Tracker Node — Person Tracking with DeepSORT + ReID

Source file: vision/packages/vision_general/scripts/tracker_node.py Base algorithm: Deep SORT — Simple Online and Realtime Tracking with a Deep Association Metric

Overview

tracker_node.py is a ROS2 node that tracks a single target person across frames using a combination of:

YOLOv8n — person detection (class 0)
DeepSORT — multi-person tracking with persistent IDs via Kalman filtering + cosine-distance association
ReID model (Swin Transformer) — appearance-based re-identification when the tracked person's ID is lost

The node publishes the tracked person's 3D world coordinates and a normalized 2D centroid for downstream use (e.g., robot navigation/following).

Architecture

Camera (RGB + Depth)
        │
        ▼
   YOLOv8n (TRT)          ← detects all people (class 0)

» Provided data
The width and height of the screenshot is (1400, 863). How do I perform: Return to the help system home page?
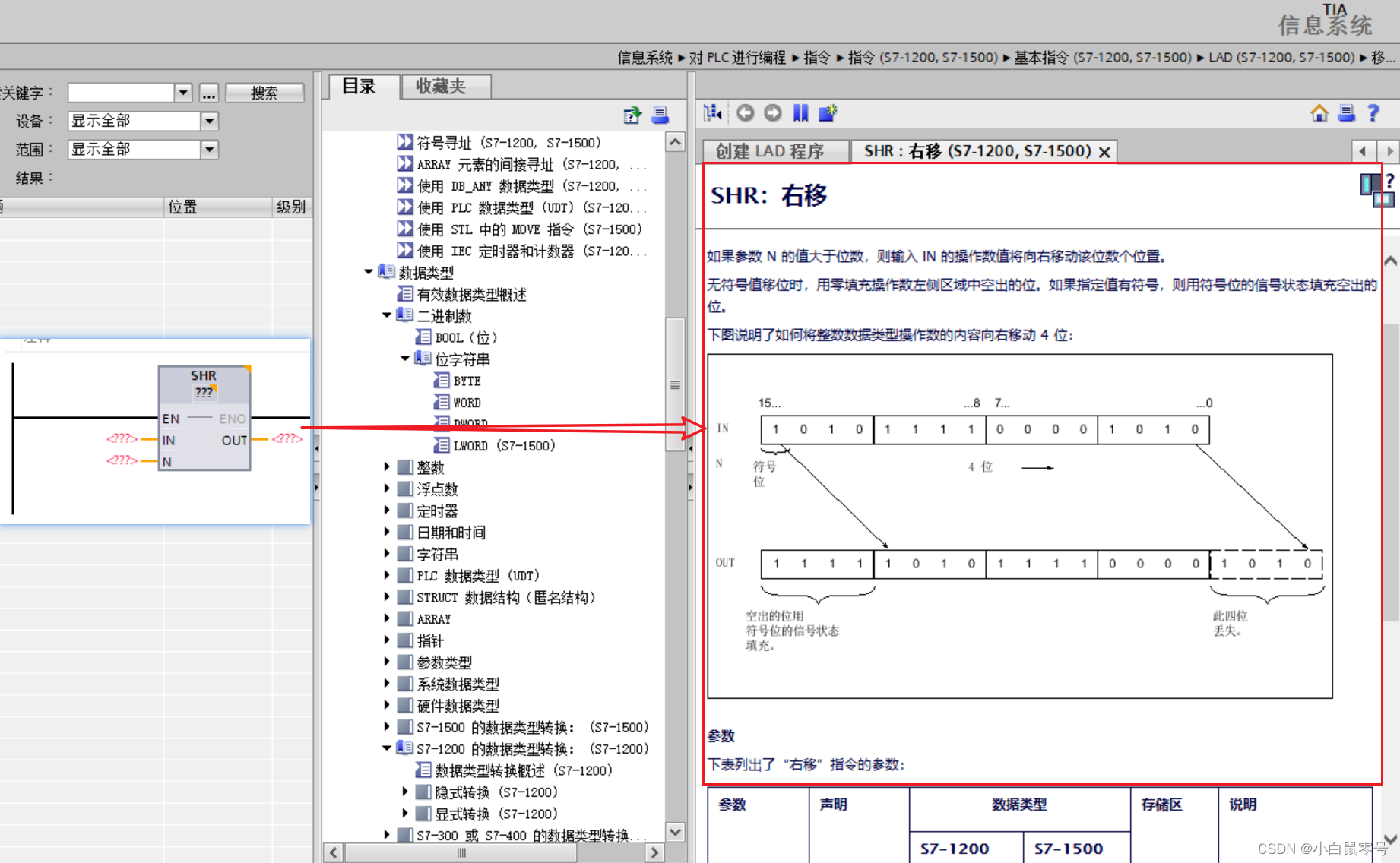(x=1319, y=112)
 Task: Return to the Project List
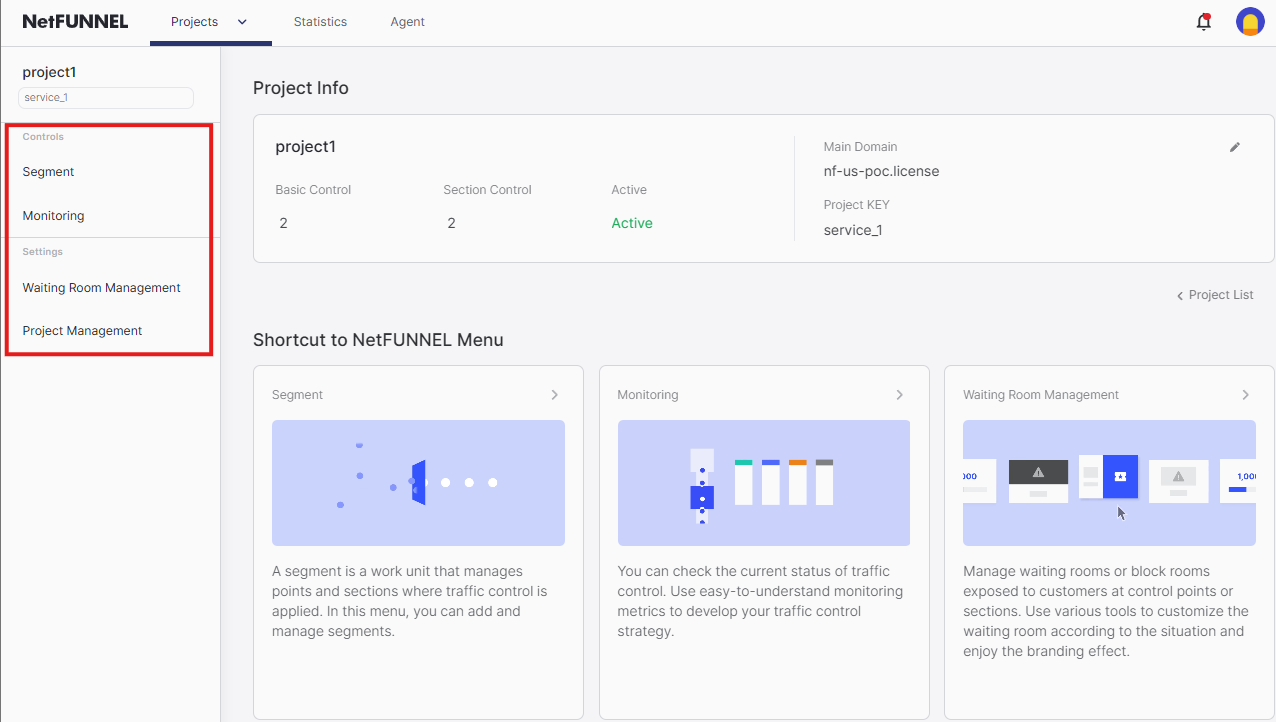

» Task requirements
a) Reproduce everything in the tracker node description from "DeepSORT — multi-person" down to "(RGB + Depth)".
b) Answer these questions using the tracker node description:
(i) Which model performs person detection?
(ii) On what architecture is the ReID model based?
(iii) What two outputs does the node publish for the tracked person?
c) Resume the tracker node description from the point where it stops.
The listing has no connection to the tracker node description.

» The answers
a)
DeepSORT — multi-person tracking with persistent IDs via Kalman filtering + cosine-distance association
ReID model (Swin Transformer) — appearance-based re-identification when the tracked person's ID is lost

The node publishes the tracked person's 3D world coordinates and a normalized 2D centroid for downstream use (e.g., robot navigation/following).

Architecture

Camera (RGB + Depth)

b)
(i) YOLOv8n.
(ii) Swin Transformer.
(iii) The person's 3D world coordinates and a normalized 2D centroid.

c)
        │
        ▼
   DeepSORT Tracker        ← assigns consistent track IDs across frames
   (Kalman + cosine dist)
        │
        ▼
   ReID Feature Extractor  ← Swin Transformer, FP16 on Orin AGX
   (per-person embeddings)
        │
        ├─ [Track ID matches] → publish 3D point + centroid
        │
        └─ [Track ID lost]   → Re-ID: compare new detections against
                                stored embeddings (angle-aware)

How It Works

1. Target Selection (`set_target`)

When a tracking service is called, the node runs YOLO + DeepSORT for N_INIT + 1 frames to let tracks confirm, then selects a target by one of four modes:

Mode	Service	Description
`largest_person`	`set_tracking_target` (SetBool)	Picks the person with the largest bounding box area
`gestures`	`set_tracking_target_by` (TrackBy)	Uses `PoseDetection.detectGesture()` (e.g., `waving`)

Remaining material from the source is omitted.